Mutable structures are designed so that all necessary parameters are initialized with default values. To ensure that the default values are picked if no input parameter is used calling the mutable struct the option @kwdef needs to be added when initializing the structure. For more details on this please refer to the source code.
The following, for example, initializes a mutable structure using only the default values
M = Geometry()If one wants to modify certain parameters within the structure, one needs to call the function like:
M = Geometry(
ymax = 1.0, # [ m ]
ymin = 0.0, # [ m ]
)This initializes a box with a minimum and maximum depth of 0.0 [m] and 1.0 [m], respectively. The remaining parameters are defined by their default values.

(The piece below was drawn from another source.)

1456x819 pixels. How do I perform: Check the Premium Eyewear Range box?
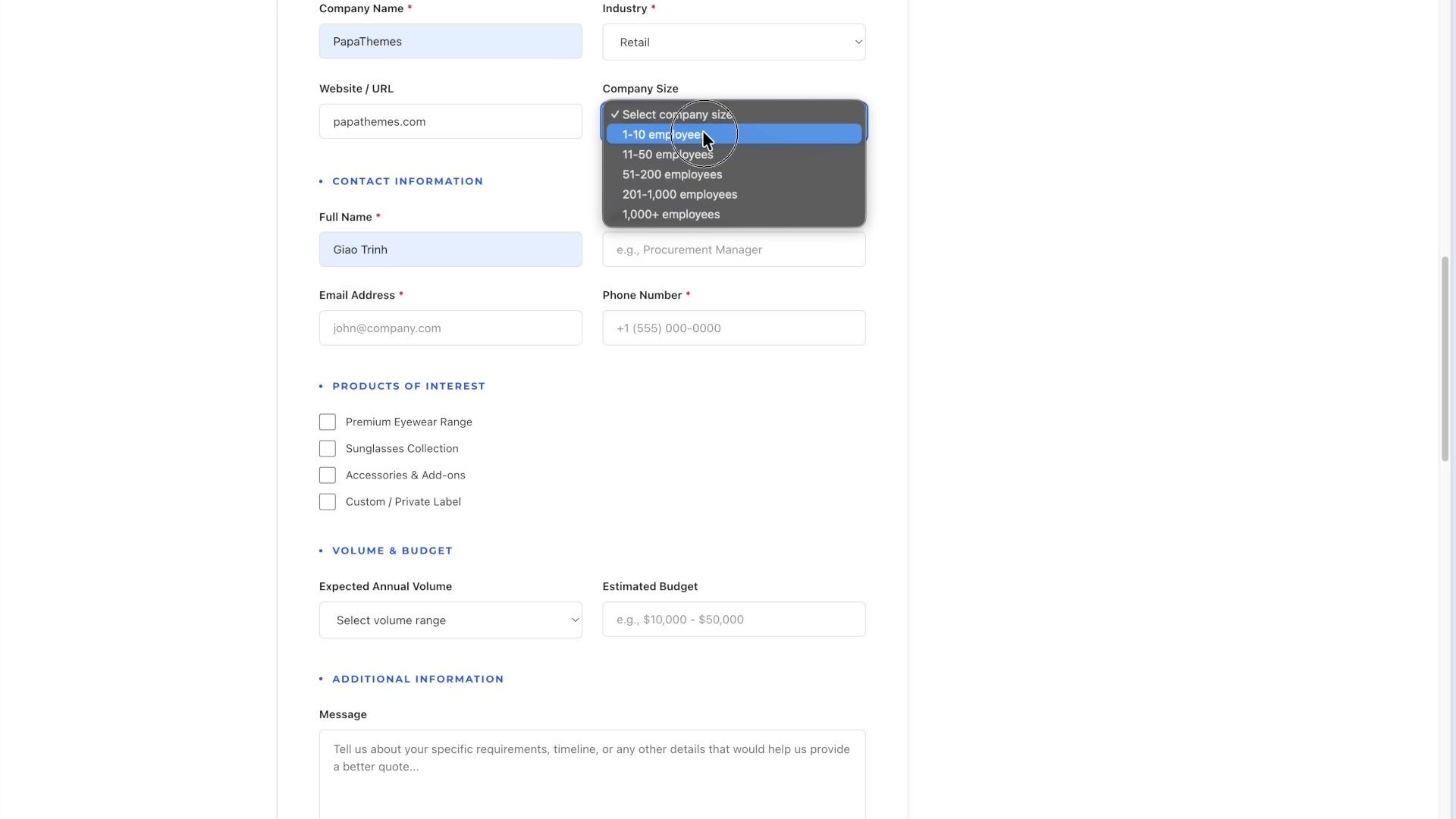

The following mutable structures including their default values are currently available:
Geometry
M = Geometry(
xmin = 0.0, # Minimum x-coordinate [ m ]
xmax = 1.0, # Maximum x-coordinate [ m ]
ymin = -1.0, # Minimum y-coordinate [ m ]
ymax = 0.0, # Maximum y-coordinate [ m ]
)Physics
P = Physics(
g = 9.81, # Gravitational acceleration [ m/s² ]
ρ₀ = 3300.0, # Reference density [ kg/m³ ]
k = 4.125, # Thermal conductivity [ W/m/K ]
cp = 1250.0, # Specific heat capacity [ J/kg/K ]
α = 2.0e-5, # Thermal expansion coefficient [ 1/K ]
Q₀ = 0.0, # Heat production rate [ W/m³ ]
η₀ = 3.947725485e23, # Reference viscosity [ Pa s ]
κ = k/ρ₀/cp, # Thermal Diffusivity [ m²/s ]
ΔT = 2500, # Temperature difference [ K ]
Ttop = 273.15, # Temperature at the top [ K ]
Tbot = Ttop + ΔT, # Temperature at the bottom [ K ]
Ra = 1e5, # Rayleigh number
)Grid Spacing
Δ = GridSpacing(
x = 0.0, # Horizontal grid resolution
y = 0.0, # Vertical grid resolution
)Data Fields
D = DataFields(
Q = zeros(1,1),
T = zeros(1,1),
T0 = zeros(1,1),
T_ex = zeros(1,1),
T_exo = zeros(1,1),
ρ = zeros(1,1),
cp = zeros(1,1),
vx = zeros(1,1),
vy = zeros(1,1),
Pt = zeros(1,1),
vxc = zeros(1,1),
vyc = zeros(1,1),
vc = zeros(1,1),
wt = zeros(1,1),
wtv = zeros(1,1),
ΔTtop = zeros(1),
ΔTbot = zeros(1),
Tmax = 0.0,
Tmin = 0.0,
Tmean = 0.0,
end
)If the default value for a field is used, an empty array is initialized to save memory.
Time Parameter
T = TimeParameter(
const year = 365.25*3600*24, # Seconds per year
tmax = 1000.0, # [ Ma ]
Δfacc = 0.9, # Courant time factor
Δfacd = 0.9, # Diffusion time factor
Δ = 0.0, # Absolute time step
Δc = 0.0, # Courant time step
Δd = 0.0, # Diffusion time stability criterion
itmax = 8000, # Maximum iterations; 30000
)Additional mutable structure will be added. For more details on the mutable structures, please refer to the source code.